Prompt:
From the line that holds "The height and width of the screenshot is (819, 1456)." to the last line below, retype everything exactly and nothing else; omit pictures.
--- Material provided Enclosed Below ---
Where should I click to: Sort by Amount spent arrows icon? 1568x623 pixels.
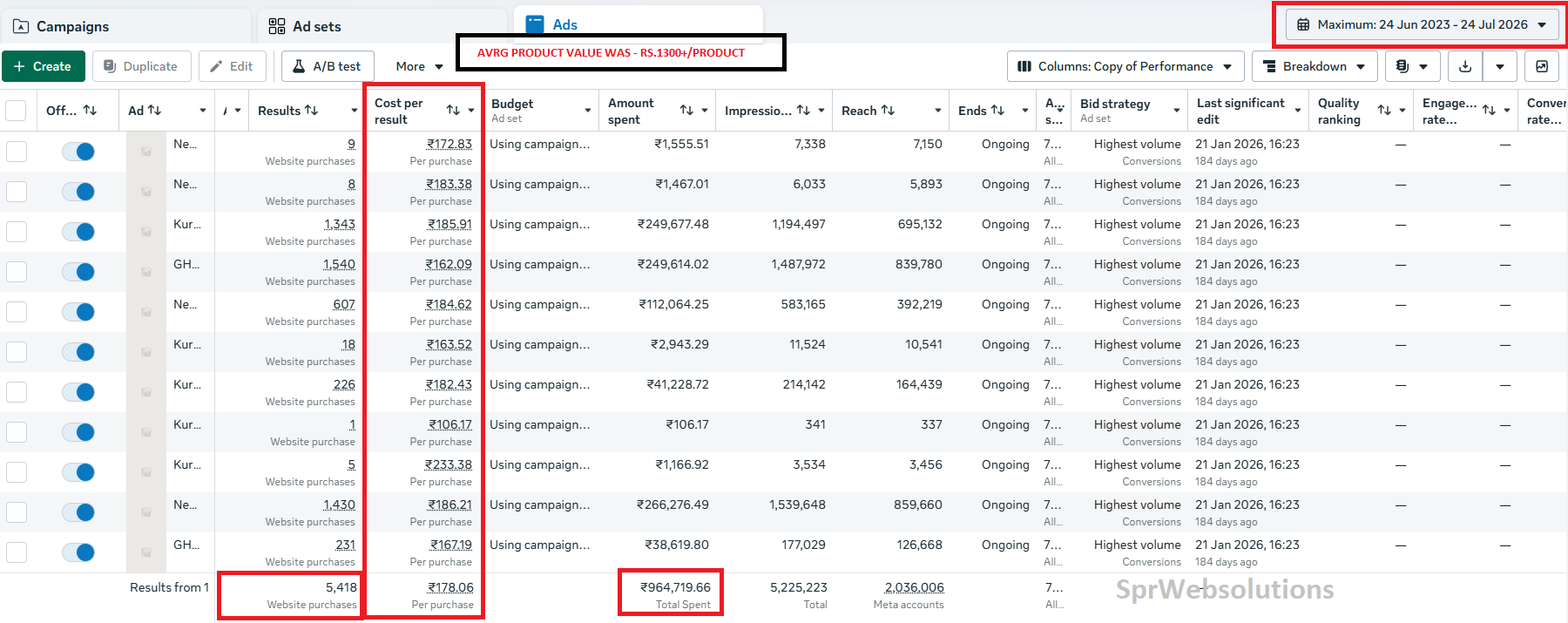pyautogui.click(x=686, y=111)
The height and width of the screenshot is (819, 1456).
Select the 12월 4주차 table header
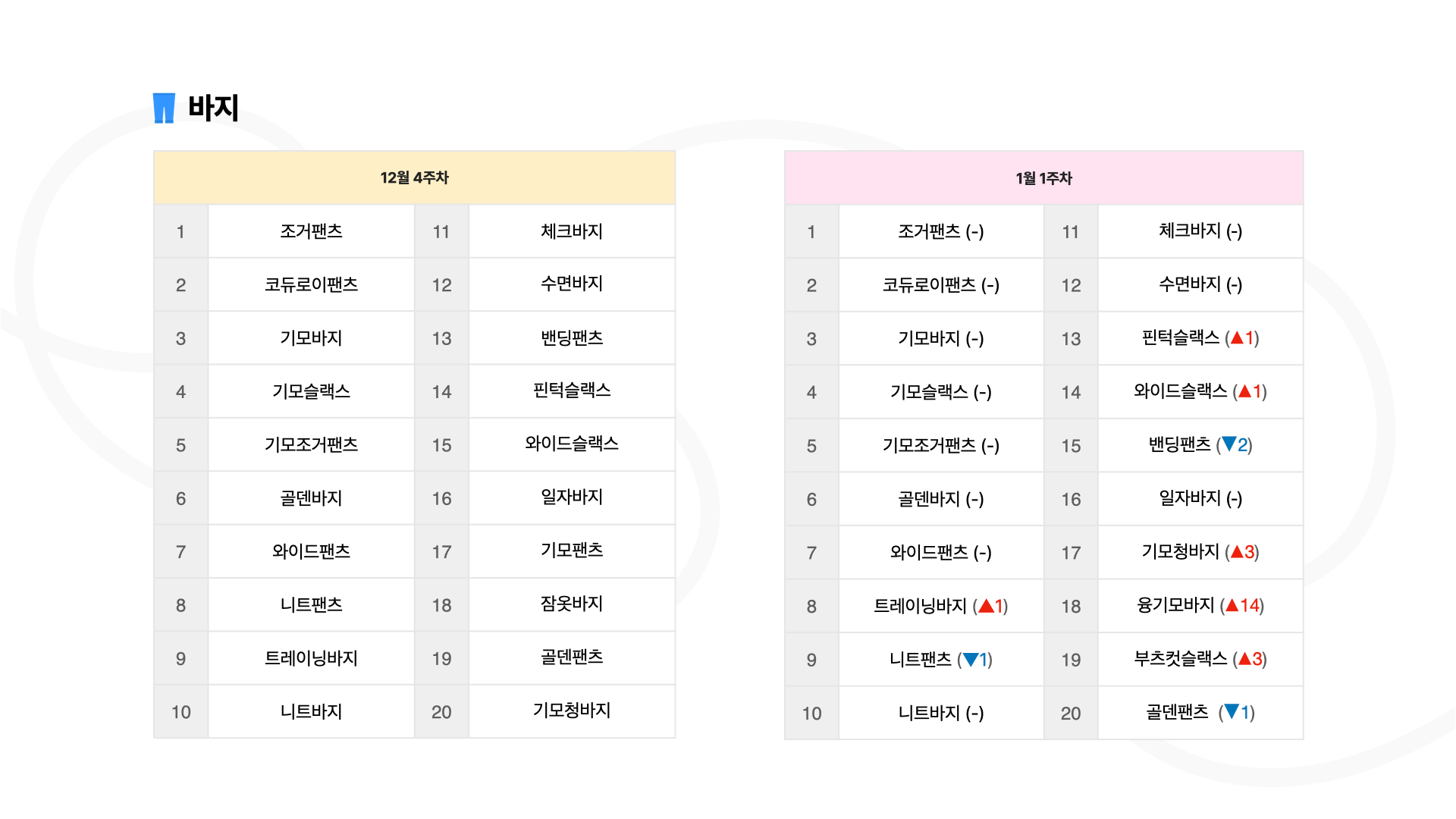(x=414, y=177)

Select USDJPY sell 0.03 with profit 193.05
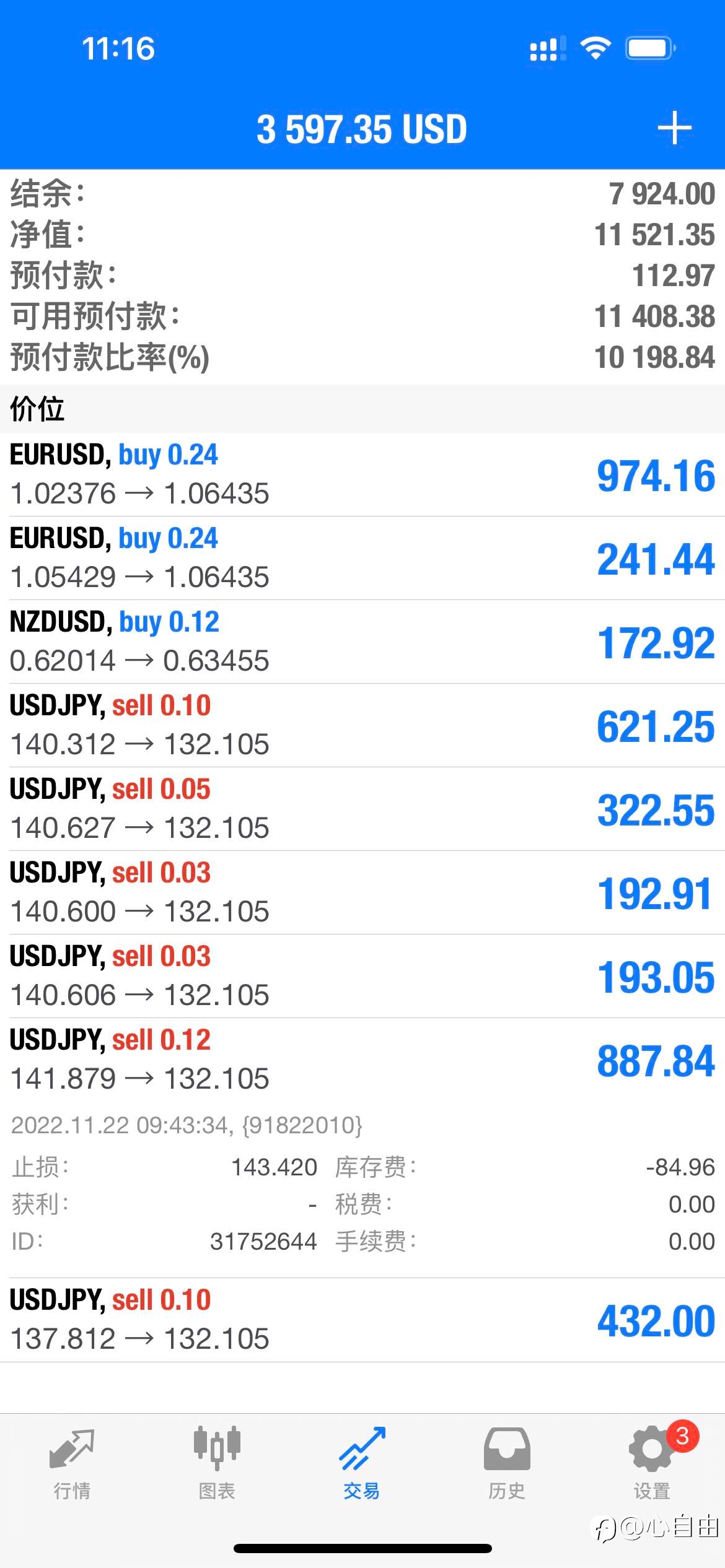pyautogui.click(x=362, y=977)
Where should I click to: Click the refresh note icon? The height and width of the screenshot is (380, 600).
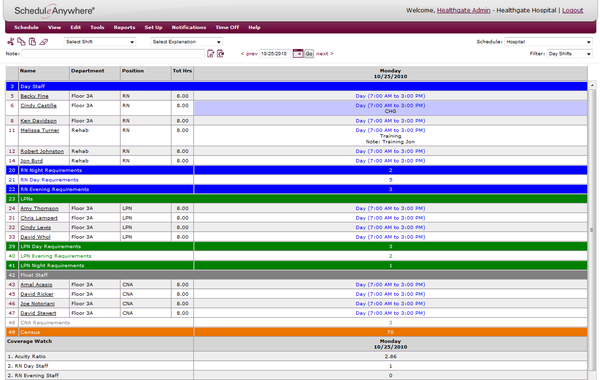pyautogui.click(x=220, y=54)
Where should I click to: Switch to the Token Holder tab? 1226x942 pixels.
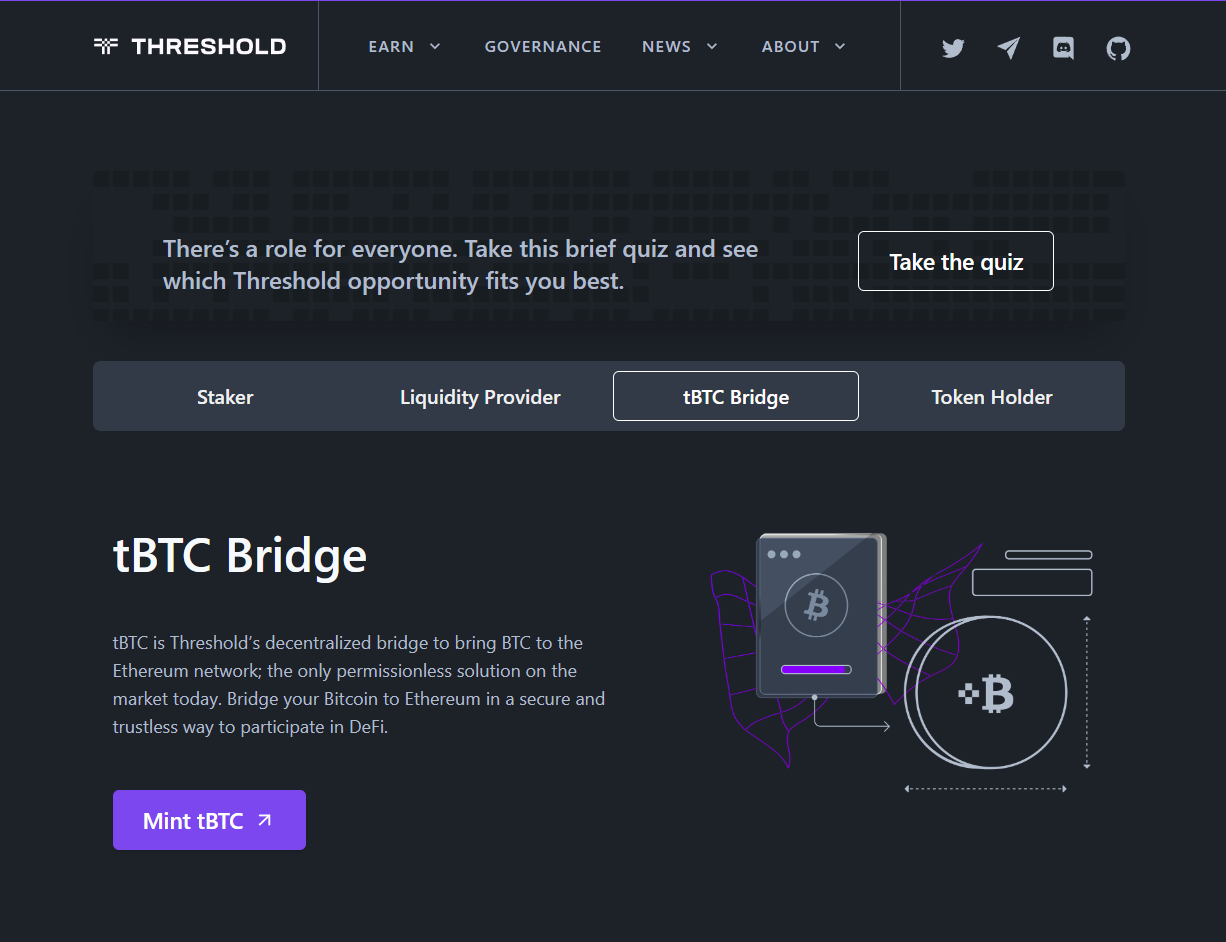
--- End of Enclosed Material provided ---
Exercise result:
The height and width of the screenshot is (819, 1456).
Select the 12월 4주차 table header
(x=414, y=177)

Select USDJPY sell 0.03 with profit 193.05
pyautogui.click(x=362, y=977)
Where should I click to: Click the refresh note icon? The height and width of the screenshot is (380, 600).
pyautogui.click(x=220, y=54)
Where should I click to: Switch to the Token Holder tab? 1226x942 pixels.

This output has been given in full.